Nel 1986 fu assolto con formula piena, confermata in Cassazione nel 1987. Il “caso Tortora” come simbolo di malagiustizia, resta impresso nella storia del nostro Paese con la frase: Dunque , dove eravamo rimasti? “, pronunciate alla ripresa del suo “ Portobello”. Dopo un anno , nel 1988, Tortora muore di tumore; la figlia Gaia, adolescente al momento dell’arresto, nel suo libro di recente pubblicazione “ Testa alta, e avanti” rievocante le parole di incoraggiamento che il padre le mandava dal carcere, attribuisce il male alle sofferenze provocate non solo dalla malagiustizia, ma anche e soprattutto dalla gogna mediatica alimentata ad arte dai mass media, giornali, televisioni, che ricevevano materiale ghiotto dalle procure, dimostratasi , alla fine, utile solo per denigrare Tortora , l’uomo più noto dalla televisione di mezzo modo, una preda piuttosto saporita da sgranocchiare.

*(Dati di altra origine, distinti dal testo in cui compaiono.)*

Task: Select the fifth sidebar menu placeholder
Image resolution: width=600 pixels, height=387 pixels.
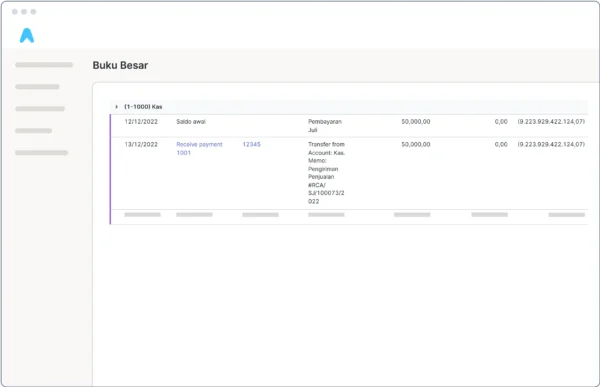Action: 42,153
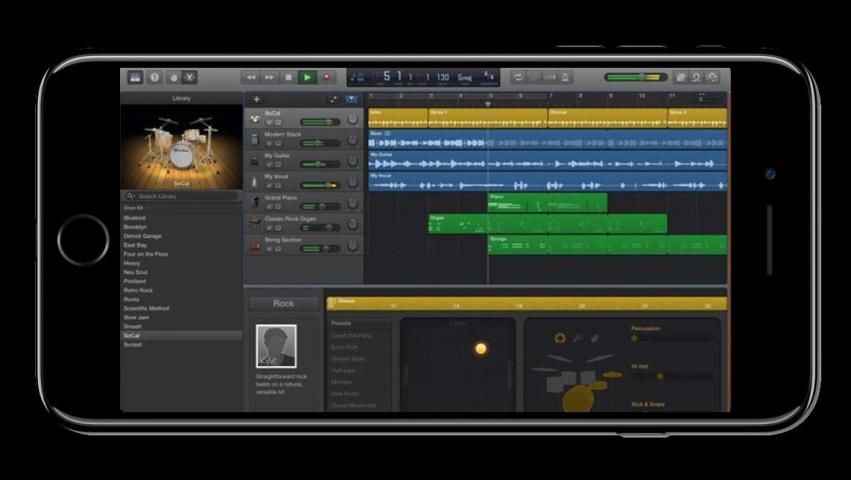Open the Gmaj key signature dropdown

pos(465,77)
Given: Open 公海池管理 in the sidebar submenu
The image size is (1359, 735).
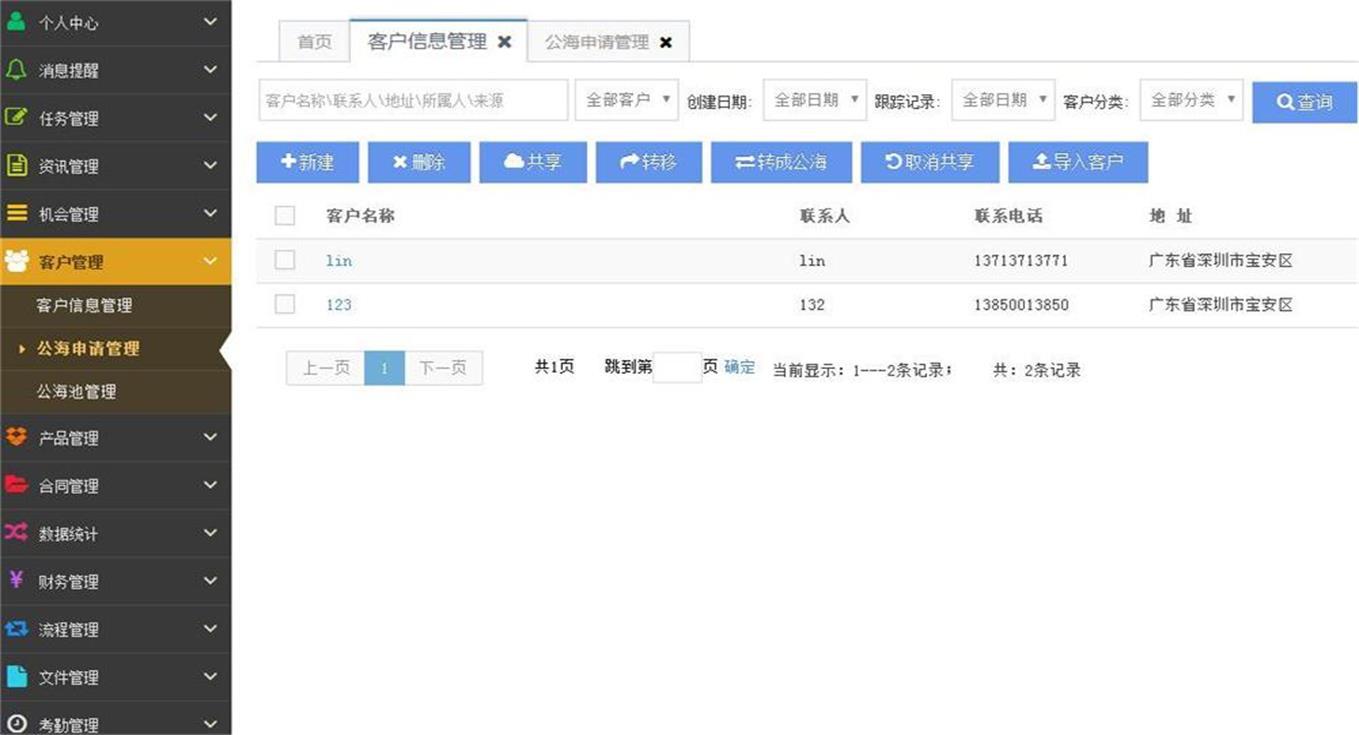Looking at the screenshot, I should pos(76,391).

Ilaria ha promesso al paese di raccogliere il testimone lasciato da Enzo Tortora giusto 41 anni fa.
Riuscirà ad essere all’altezza del compito ed a mantenere le promesse fatte? È questo semplice interrogativo a sciogliere l’ambiguità che son’ora circonda la protagonista , e a portare nei confini etici la lezione dì Machiavelli sul “ fine giustifica i mezzi”.